What is expected. Using the records below, copy out exactly the line that contains "Collapse the Government" and every line that follows it, up to and including the last, and no others.

Given entries.

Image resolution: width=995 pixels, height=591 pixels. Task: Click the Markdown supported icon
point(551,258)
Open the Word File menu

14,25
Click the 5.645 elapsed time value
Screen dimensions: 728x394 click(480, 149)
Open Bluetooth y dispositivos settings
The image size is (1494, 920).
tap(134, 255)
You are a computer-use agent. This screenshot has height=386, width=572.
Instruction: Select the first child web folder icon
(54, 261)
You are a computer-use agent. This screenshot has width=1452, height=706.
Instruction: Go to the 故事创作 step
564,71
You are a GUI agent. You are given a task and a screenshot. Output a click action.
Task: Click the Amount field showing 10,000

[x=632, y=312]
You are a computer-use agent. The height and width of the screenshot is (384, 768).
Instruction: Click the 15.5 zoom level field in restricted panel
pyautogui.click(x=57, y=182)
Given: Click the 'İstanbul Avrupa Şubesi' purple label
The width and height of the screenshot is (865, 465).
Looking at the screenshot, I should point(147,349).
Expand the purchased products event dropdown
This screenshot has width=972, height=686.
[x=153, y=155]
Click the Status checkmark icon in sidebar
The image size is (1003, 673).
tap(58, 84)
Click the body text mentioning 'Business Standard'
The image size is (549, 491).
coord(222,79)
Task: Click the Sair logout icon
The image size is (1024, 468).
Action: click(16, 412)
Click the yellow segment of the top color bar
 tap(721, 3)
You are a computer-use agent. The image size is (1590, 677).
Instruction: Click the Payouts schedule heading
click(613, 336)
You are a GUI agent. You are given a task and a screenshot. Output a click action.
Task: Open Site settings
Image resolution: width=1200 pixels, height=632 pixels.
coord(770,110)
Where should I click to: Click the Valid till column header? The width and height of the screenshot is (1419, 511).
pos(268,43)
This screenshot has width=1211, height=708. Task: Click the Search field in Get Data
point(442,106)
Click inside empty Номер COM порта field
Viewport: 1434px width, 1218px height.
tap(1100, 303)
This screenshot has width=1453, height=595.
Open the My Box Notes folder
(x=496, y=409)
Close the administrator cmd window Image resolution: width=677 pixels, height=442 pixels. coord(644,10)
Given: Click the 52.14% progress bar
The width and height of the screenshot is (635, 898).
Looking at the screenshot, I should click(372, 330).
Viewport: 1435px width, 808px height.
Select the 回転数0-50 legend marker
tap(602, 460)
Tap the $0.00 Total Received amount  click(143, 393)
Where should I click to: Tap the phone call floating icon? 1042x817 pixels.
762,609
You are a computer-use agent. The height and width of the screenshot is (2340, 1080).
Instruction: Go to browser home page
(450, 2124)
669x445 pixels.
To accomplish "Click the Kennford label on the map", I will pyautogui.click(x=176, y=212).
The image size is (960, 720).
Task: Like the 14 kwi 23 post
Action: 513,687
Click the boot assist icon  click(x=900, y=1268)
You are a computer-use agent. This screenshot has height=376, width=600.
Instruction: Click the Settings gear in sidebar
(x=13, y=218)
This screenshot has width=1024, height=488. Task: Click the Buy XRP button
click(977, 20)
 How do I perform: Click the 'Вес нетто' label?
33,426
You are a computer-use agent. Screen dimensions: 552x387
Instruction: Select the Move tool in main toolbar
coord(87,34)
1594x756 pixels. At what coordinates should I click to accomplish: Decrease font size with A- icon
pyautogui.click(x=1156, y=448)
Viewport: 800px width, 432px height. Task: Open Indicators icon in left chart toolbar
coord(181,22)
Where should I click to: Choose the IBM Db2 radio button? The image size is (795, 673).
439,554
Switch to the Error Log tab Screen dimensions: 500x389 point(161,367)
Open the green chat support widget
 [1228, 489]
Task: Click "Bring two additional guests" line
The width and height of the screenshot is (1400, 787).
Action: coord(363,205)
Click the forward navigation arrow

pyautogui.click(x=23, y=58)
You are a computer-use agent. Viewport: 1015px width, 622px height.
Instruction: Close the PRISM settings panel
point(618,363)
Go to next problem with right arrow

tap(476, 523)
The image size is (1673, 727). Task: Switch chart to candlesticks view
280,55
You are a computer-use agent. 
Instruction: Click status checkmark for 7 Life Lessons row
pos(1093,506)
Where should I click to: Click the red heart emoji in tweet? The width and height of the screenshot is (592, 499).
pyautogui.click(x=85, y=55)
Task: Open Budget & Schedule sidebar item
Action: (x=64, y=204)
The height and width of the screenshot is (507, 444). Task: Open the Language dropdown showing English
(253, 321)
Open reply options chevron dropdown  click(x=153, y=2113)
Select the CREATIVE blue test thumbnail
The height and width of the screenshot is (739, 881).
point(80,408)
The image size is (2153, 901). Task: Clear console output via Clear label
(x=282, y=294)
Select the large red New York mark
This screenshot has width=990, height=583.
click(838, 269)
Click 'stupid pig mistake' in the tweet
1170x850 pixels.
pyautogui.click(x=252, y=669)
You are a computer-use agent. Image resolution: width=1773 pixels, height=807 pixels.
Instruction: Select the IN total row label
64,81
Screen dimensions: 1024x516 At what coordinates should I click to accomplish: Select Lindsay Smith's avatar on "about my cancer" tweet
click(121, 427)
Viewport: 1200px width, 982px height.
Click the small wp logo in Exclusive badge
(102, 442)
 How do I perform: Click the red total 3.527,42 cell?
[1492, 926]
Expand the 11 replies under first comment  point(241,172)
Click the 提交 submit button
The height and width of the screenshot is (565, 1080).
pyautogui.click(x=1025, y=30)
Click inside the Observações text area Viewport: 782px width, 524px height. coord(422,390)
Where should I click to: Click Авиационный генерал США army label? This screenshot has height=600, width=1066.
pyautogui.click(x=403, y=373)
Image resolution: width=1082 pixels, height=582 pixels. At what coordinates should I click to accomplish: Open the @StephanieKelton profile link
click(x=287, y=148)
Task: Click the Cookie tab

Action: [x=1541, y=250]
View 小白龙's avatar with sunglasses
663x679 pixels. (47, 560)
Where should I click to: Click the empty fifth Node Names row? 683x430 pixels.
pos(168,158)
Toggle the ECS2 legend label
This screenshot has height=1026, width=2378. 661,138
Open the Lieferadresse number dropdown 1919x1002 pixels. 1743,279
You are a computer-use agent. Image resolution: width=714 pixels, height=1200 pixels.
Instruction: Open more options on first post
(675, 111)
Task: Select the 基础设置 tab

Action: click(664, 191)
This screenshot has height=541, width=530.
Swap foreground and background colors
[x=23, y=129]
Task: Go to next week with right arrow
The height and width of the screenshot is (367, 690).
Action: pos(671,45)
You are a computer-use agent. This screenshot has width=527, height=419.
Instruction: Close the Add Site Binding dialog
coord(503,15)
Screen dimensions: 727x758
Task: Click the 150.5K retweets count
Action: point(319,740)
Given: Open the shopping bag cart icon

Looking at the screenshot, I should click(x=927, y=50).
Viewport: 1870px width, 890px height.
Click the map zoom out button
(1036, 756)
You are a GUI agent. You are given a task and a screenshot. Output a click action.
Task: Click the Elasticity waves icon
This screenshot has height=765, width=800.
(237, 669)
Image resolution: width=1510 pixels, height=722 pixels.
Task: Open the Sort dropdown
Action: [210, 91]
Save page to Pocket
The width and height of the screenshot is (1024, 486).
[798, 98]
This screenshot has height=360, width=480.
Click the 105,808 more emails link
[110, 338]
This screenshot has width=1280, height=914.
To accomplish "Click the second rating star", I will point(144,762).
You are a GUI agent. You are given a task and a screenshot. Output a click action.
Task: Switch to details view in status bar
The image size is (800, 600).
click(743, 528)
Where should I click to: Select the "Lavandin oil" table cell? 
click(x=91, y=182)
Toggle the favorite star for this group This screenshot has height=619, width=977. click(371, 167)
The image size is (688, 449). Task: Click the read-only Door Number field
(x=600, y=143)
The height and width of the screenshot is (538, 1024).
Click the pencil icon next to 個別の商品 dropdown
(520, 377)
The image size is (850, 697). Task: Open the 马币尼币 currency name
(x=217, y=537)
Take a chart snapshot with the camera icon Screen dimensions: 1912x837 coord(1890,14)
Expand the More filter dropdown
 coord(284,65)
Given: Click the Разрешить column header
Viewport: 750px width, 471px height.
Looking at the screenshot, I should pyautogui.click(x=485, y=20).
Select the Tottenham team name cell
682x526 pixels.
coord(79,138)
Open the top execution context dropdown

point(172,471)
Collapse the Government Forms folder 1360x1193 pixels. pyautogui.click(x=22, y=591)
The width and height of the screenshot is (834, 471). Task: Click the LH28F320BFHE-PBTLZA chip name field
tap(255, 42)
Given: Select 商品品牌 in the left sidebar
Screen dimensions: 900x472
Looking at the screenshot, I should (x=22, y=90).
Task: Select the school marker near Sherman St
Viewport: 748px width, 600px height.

Solution to this problem.
Collapse the Government Forms folder 1360x1193 pixels. pyautogui.click(x=22, y=591)
The width and height of the screenshot is (834, 471). Task: Click the LH28F320BFHE-PBTLZA chip name field
tap(255, 42)
Given: Select 商品品牌 in the left sidebar
Screen dimensions: 900x472
Looking at the screenshot, I should (x=22, y=90).
Task: Select the school marker near Sherman St
Viewport: 748px width, 600px height.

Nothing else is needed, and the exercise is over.